[Records of locating words and elements]
---

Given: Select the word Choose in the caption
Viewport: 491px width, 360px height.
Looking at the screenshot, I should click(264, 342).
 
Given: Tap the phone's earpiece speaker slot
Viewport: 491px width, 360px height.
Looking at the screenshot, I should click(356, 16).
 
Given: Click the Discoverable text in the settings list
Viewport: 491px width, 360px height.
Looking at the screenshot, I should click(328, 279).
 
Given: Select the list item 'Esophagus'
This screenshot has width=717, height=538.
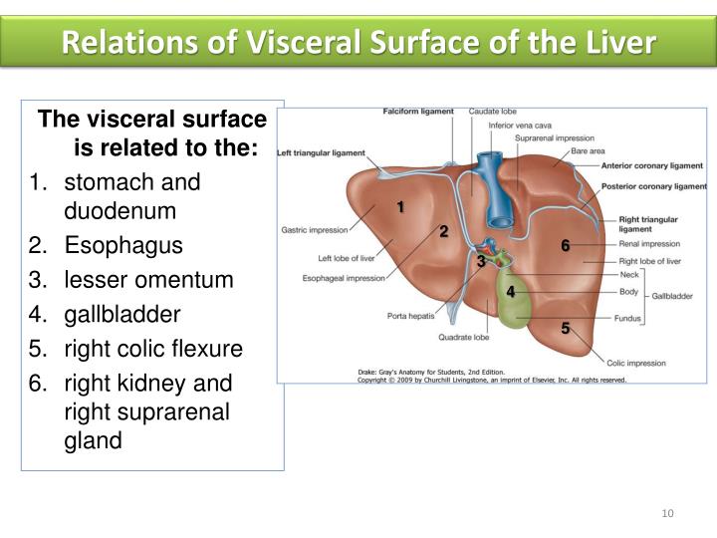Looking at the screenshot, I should (109, 246).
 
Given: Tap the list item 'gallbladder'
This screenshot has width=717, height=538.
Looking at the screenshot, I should (121, 315).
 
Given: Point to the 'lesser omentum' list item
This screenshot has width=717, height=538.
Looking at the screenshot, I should (147, 281).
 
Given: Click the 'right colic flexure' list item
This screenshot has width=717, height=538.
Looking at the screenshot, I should (152, 350).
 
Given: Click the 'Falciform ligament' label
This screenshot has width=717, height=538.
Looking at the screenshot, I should (418, 112).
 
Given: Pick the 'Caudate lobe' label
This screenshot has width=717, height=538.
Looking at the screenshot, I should (491, 112).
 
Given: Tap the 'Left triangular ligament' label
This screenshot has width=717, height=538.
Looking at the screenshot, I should (321, 153).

---

* [PROBLEM TO WORK ON]:
Turn every line of the records above into a JSON list of strings, one string per line, skipping blank lines. Leave the pictures out.

* [ANSWER]:
[
  "Given: Select the word Choose in the caption",
  "Viewport: 491px width, 360px height.",
  "Looking at the screenshot, I should click(264, 342).",
  "Given: Tap the phone's earpiece speaker slot",
  "Viewport: 491px width, 360px height.",
  "Looking at the screenshot, I should click(356, 16).",
  "Given: Click the Discoverable text in the settings list",
  "Viewport: 491px width, 360px height.",
  "Looking at the screenshot, I should click(328, 279).",
  "Given: Select the list item 'Esophagus'",
  "This screenshot has width=717, height=538.",
  "Looking at the screenshot, I should (109, 246).",
  "Given: Tap the list item 'gallbladder'",
  "This screenshot has width=717, height=538.",
  "Looking at the screenshot, I should (121, 315).",
  "Given: Point to the 'lesser omentum' list item",
  "This screenshot has width=717, height=538.",
  "Looking at the screenshot, I should (147, 281).",
  "Given: Click the 'right colic flexure' list item",
  "This screenshot has width=717, height=538.",
  "Looking at the screenshot, I should (152, 350).",
  "Given: Click the 'Falciform ligament' label",
  "This screenshot has width=717, height=538.",
  "Looking at the screenshot, I should (418, 112).",
  "Given: Pick the 'Caudate lobe' label",
  "This screenshot has width=717, height=538.",
  "Looking at the screenshot, I should (491, 112).",
  "Given: Tap the 'Left triangular ligament' label",
  "This screenshot has width=717, height=538.",
  "Looking at the screenshot, I should (321, 153)."
]